The New Yorker's James Surowiecki (hat-tip Brendan Nyhan) makes some interesting points about supply-side economics:
The supply-side argument that, in the United States, tax-rate cuts pay for themselves—that, after cutting taxes, the government actually ends up with more revenue—has little or no support within the mainstream economic profession, and no hard empirical data to back it up.Surowiecki suggests that:
...the absurd idea that tax cuts pay for themselves is based on an idea that is not at all absurd, which is that tax rates can have an impact on people’s behavior. Increase taxes too much, and people may work less (since they get to keep less of the income they earn) and invest less (since their gains will be taxed more heavily), and so the economy will grow more slowly. The opposite can happen if you cut taxes. (How much of an impact tax rates have—and how high taxes have to get before they have an impact—is a subject of much debate in economics, but it’s inarguable that they do matter.) What supply-siders have done is start with that reasonable idea and extrapolate it to unreasonable lengths.

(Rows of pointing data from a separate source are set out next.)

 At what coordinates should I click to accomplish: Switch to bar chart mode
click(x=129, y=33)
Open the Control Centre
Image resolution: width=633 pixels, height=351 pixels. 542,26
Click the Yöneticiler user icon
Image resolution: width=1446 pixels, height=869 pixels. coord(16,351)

They’re aided in that extrapolation by the simple fact that the American economy grows over time. As a result, even if you cut taxes the federal government will eventually take in more tax revenue than it once did. And that allows supply-siders to fashion a spurious syllogism: taxes were cut in 2001, government revenues are higher in 2007 than they were in 2001, therefore the tax cuts increased revenue. The comparison that really matters in analyzing the impact of the tax cuts, of course, is not between government revenue in 2001 and government revenue in 2007. It’s the comparison between actual tax revenue in 2007 and what tax revenue would have been in 2007 had there been no tax cuts in 2001. And studies that make these types of comparisons—including one by Bush’s own Treasury Department that looked at the tax cuts’ impact on economic growth—find that government revenues would be greater had taxes not been cut. But that hasn’t stopped President Bush from claiming victory.

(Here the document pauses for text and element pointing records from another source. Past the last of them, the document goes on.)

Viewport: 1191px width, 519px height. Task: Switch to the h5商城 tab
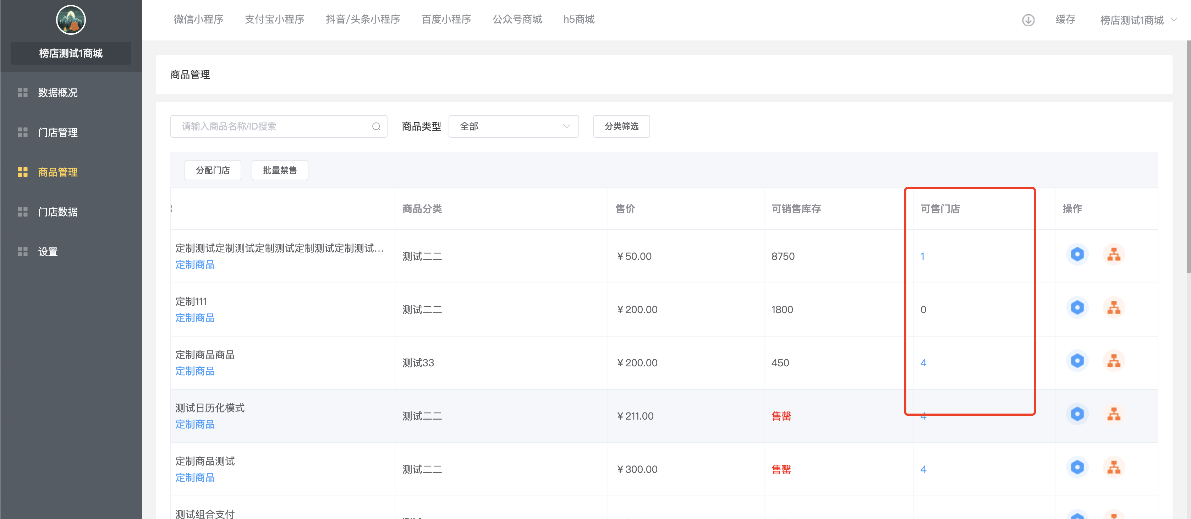(578, 19)
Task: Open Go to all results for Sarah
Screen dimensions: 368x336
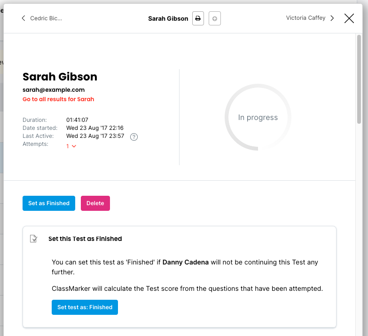Action: click(x=58, y=99)
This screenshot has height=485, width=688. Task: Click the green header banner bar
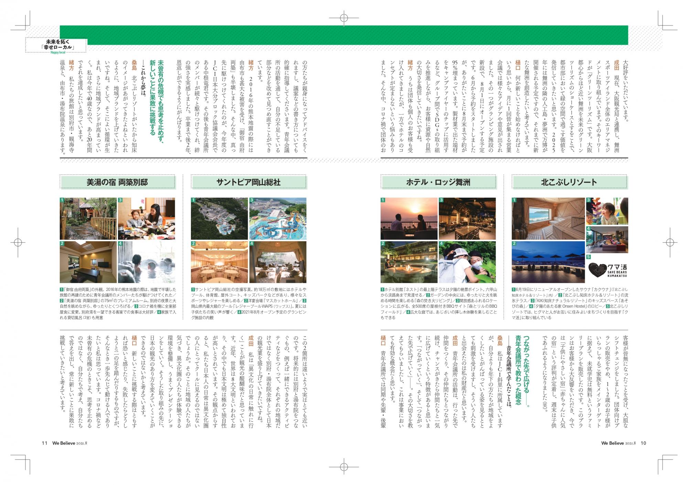344,34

The above logic makes some sense to me. But regardless if one agrees with studies linked to above, I completely agree with Surowiecki's next point:
In one sense, of course, it’s odd that a Republican President should treat higher government revenues as a point of pride. Historically, after all, Republicans have been the party of small government and fiscal restraint. But, while Republicans still talk a good game about the need for spending discipline, in practice it matters far less to them than tax cutting. After all, if tax cuts pay for themselves, then there’s not much reason to worry about restraining government spending—we can afford it all. In fact, if government spending grows too big, you can cut taxes again to pay for it.I enjoy a tax cut as much as the next guy but the fact is that there are no mainstream Republican politicians calling for smaller government at all. If I'm wrong about this please let me know.